Hay vacíos infinitos.
Hay faros que van guiando caminos y que no se les da importancia porque siempre estuvieron iluminando, sin dejar de hacerlo ni una sola noche. Milagros, como eso de dar a un interruptor y que se haga la luz, que no aparecen en las listas de los grandes hitos del siglo.
Y luego, normalmente detrás de un gran cataclismo de esos que son de verdad y no los dramas cotidianos sin importancia, resulta que ese faro o ese fluído eléctrico no está. Pero no pasa nada porque somos grandes y fuertes, somos intensos y capaces. Llegaremos a la costa sin ayuda. Seremos capaces de mantener el calor, subir más alto o sobrepasar los récords de los atletas anteriores. Somos la generación que rompe las estadísticas y además, dentro de ese mundo contemporáneo, nos creemos un poco por encima de la media.
Así que la primera vez que creemos haberlo conseguido solos descubrimos que no fue y lo que hacemos es culpar al temporal. La segunda, al mal funcionamiento del timón. La tercera incluso llegamos a afirmar que el canto incontrolable de un grupo de sirenas nos hizo equivocarnos. Pero cuando no llegamos una cuarta o quinta vez, entonces, hay algo que nos hace pensar en cuál es el elemento que ya no está, qué es lo que antes hacía que todo pareciera tan sencillo y ahora ha desaparecido. Y es el faro.
Algo que parecía tonto e incluso innecesario como un punto de luz fijo y firme. Algo que parecía eterno pero que no lo era.
Y sin ello todo es mucho más dificil porque parece que no hay una dirección.

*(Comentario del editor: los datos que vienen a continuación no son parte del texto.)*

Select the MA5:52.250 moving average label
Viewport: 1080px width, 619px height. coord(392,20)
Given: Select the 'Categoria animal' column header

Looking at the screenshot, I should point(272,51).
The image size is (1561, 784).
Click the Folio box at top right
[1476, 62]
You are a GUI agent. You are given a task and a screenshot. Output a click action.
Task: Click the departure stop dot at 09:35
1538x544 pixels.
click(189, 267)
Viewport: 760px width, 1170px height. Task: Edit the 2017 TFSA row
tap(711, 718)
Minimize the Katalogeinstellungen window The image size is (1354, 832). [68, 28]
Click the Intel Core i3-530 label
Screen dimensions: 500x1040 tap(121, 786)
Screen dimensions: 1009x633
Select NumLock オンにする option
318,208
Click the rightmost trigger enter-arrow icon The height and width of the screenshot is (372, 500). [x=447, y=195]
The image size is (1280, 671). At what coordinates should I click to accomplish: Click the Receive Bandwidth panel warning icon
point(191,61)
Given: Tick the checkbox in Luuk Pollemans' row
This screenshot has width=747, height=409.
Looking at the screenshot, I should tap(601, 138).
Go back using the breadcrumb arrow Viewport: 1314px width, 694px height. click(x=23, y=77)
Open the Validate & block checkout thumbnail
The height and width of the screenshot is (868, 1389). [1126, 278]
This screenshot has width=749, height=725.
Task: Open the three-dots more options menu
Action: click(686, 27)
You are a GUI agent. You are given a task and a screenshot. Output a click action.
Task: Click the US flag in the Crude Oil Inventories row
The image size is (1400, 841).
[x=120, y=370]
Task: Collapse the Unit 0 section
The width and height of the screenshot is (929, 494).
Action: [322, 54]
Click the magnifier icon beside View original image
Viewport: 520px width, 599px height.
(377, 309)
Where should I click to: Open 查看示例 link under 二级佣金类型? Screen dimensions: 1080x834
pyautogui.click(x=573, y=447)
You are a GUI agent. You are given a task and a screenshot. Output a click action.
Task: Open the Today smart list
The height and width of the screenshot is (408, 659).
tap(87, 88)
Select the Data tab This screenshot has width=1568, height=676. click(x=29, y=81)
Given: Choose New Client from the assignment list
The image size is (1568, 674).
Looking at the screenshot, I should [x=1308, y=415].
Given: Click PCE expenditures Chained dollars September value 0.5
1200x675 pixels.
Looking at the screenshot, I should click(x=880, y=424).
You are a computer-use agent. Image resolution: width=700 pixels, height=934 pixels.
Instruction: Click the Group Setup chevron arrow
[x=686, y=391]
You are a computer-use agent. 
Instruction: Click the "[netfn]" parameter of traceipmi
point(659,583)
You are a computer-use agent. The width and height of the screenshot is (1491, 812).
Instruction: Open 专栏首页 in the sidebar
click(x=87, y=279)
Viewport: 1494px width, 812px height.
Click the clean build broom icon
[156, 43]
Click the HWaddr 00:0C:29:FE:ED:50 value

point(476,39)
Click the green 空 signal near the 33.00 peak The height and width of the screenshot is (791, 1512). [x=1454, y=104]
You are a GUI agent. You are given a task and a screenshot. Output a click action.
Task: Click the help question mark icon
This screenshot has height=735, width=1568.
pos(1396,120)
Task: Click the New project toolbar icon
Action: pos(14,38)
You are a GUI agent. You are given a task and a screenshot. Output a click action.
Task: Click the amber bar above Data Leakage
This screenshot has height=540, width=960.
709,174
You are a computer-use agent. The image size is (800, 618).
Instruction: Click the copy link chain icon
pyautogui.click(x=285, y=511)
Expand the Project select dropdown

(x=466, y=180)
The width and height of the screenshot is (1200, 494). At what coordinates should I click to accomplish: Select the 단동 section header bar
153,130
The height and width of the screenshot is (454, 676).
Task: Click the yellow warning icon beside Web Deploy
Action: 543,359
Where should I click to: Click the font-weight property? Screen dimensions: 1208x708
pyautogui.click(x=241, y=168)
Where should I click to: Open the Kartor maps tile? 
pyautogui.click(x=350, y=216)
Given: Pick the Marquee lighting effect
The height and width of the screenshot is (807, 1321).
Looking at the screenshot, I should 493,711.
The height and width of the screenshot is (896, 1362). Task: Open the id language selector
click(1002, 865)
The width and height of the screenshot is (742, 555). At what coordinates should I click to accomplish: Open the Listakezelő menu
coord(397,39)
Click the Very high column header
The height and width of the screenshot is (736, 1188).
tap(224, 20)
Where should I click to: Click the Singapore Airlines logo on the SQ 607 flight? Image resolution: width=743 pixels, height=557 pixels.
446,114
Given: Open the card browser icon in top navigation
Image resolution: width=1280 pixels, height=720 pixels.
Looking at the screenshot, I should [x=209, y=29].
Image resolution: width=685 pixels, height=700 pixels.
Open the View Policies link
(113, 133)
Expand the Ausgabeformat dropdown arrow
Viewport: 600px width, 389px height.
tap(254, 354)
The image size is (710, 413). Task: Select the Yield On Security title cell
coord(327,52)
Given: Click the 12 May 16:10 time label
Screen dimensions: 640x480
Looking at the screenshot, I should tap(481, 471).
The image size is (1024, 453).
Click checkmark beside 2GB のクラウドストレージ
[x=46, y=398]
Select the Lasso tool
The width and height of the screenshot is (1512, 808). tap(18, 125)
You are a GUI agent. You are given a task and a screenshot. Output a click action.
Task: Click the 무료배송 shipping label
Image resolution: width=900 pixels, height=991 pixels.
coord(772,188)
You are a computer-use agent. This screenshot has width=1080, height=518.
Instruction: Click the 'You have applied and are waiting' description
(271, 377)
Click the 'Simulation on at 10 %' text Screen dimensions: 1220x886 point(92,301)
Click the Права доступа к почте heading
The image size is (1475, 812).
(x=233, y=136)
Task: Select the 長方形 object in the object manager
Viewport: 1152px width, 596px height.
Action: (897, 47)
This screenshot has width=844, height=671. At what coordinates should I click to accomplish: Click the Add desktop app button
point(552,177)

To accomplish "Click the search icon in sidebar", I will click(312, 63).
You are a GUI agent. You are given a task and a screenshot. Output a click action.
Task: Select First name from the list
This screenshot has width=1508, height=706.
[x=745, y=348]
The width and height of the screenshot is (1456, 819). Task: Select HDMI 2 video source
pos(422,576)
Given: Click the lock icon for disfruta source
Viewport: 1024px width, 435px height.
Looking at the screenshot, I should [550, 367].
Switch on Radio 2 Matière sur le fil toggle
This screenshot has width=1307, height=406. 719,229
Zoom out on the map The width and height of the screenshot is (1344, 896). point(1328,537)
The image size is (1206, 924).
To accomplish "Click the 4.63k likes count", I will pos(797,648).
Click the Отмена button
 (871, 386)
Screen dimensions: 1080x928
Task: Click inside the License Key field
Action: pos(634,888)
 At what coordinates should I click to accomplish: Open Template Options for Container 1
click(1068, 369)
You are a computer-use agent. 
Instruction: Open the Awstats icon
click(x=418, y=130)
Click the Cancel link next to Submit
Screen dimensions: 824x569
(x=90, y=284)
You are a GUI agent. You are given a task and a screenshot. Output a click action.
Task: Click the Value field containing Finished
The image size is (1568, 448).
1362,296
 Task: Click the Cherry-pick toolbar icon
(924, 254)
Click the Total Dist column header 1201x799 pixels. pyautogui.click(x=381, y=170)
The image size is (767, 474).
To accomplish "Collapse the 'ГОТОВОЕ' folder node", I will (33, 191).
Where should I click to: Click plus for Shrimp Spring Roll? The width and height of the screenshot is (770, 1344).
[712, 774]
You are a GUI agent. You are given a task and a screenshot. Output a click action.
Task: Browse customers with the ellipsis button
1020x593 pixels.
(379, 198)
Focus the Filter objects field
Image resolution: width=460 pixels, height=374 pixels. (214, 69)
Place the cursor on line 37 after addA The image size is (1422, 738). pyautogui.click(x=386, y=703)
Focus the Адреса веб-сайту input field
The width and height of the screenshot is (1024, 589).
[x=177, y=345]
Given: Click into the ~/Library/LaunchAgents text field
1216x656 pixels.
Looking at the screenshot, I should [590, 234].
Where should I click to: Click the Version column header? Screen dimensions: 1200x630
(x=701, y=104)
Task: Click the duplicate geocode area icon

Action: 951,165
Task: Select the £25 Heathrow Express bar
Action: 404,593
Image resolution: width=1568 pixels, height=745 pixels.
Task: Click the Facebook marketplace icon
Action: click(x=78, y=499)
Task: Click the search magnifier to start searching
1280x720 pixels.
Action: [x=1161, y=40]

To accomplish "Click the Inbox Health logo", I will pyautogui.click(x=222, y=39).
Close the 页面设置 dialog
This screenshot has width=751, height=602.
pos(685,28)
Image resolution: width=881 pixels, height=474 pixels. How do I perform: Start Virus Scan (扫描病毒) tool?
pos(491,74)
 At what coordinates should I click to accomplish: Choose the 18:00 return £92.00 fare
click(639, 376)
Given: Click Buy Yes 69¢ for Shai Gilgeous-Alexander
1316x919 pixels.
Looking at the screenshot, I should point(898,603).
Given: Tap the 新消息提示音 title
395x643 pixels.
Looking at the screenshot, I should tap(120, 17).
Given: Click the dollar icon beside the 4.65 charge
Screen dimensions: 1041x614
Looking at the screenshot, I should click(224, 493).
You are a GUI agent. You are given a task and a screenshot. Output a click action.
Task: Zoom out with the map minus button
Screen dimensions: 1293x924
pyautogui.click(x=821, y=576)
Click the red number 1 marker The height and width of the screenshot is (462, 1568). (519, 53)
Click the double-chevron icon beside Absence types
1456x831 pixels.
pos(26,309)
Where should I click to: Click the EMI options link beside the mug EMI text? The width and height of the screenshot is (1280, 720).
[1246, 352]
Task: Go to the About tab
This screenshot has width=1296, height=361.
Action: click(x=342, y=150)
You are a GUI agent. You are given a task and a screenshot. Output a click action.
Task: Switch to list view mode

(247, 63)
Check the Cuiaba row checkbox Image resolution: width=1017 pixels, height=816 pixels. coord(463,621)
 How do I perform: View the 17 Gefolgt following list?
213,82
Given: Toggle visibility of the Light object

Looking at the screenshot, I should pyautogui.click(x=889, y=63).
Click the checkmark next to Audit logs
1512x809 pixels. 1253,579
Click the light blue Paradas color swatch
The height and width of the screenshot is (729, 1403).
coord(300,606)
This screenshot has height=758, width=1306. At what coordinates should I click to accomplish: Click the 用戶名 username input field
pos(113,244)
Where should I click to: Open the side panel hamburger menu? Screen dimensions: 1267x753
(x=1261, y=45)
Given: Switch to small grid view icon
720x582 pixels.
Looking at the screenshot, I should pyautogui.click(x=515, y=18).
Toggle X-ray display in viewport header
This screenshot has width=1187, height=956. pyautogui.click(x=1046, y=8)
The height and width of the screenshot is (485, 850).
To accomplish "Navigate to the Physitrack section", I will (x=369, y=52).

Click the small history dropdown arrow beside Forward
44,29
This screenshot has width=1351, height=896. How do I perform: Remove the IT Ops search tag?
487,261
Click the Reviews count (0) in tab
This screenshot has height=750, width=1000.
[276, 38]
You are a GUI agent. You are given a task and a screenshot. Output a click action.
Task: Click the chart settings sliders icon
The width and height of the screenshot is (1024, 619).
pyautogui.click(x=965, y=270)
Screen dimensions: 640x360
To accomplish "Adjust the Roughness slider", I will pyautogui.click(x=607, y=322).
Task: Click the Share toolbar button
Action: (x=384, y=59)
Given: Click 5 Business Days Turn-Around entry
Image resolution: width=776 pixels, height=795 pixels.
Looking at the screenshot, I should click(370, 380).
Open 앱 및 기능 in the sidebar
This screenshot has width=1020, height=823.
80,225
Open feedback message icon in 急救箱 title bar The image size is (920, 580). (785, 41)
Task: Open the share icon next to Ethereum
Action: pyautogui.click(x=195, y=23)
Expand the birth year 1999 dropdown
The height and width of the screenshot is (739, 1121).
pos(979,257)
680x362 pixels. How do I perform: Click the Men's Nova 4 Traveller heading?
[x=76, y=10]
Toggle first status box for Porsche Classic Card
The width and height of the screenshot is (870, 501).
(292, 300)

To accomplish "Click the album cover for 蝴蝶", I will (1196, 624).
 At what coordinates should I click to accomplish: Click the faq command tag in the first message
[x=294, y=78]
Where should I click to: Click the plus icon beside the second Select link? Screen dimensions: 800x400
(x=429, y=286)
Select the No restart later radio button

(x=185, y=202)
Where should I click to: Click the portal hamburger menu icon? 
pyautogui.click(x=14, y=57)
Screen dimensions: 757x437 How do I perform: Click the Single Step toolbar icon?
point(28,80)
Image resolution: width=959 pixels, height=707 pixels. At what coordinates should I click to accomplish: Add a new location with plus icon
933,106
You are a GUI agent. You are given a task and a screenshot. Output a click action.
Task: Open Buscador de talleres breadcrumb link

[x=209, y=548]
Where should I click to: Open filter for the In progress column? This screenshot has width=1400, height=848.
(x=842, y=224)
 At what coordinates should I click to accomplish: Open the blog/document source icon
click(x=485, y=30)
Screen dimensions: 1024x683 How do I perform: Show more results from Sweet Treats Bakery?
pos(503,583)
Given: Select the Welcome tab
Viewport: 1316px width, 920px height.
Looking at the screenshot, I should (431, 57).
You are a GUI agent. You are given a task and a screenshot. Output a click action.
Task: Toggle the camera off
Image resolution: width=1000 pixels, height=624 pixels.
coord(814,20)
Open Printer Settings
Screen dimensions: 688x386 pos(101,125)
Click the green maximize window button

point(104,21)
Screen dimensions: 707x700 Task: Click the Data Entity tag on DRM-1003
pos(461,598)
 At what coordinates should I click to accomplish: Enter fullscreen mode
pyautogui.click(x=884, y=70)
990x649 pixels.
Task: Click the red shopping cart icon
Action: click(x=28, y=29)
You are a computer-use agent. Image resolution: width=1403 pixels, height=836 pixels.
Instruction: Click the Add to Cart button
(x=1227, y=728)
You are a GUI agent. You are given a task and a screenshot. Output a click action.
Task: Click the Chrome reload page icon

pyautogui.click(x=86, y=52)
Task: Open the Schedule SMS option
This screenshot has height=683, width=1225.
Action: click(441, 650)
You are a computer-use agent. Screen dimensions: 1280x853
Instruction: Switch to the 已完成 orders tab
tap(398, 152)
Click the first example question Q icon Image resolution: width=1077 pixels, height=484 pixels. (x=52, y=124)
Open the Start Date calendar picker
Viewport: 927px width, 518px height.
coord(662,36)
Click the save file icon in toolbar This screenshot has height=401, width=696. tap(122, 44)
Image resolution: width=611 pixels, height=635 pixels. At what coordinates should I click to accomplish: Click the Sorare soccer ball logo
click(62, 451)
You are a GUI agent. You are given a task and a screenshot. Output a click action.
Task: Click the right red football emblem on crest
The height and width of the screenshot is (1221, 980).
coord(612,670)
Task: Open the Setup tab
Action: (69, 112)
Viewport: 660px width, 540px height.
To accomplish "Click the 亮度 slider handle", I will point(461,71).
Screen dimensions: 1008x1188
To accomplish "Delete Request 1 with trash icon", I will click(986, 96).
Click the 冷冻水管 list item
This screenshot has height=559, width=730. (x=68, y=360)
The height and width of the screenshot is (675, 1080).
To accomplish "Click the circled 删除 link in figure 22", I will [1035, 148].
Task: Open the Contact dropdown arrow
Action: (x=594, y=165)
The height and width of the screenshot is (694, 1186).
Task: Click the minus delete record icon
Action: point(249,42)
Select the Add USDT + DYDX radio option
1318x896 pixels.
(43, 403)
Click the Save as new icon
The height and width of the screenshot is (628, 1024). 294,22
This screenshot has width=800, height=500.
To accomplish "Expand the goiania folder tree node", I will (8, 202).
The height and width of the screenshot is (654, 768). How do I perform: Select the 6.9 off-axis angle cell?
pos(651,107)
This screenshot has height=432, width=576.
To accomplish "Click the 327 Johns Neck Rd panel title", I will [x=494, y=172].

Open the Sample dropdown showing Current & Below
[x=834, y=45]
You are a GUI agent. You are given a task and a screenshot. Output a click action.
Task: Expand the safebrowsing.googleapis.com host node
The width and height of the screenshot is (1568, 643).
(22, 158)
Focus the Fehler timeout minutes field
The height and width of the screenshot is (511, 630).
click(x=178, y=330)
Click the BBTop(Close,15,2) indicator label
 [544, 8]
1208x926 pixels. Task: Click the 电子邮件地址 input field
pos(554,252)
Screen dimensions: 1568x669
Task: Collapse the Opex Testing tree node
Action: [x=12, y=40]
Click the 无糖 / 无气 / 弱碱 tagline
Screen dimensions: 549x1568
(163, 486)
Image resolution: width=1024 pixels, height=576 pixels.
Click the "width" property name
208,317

Porque se nota un vacío infinito.
Todos los 20 de diciembre
Sabiendo que el faro emite luz desde un peñasco que aguanta las mareas lo único que se debe hacer, a pesar de la ansiedad de no ver la luz entre la bruma, es mantener exactamente el mismo rumbo que te marcaba hasta ahora... algo que no puede hacer quien ha perdido el tiempo quejándose del tiempo, del timón o de las sugerentes sirenas.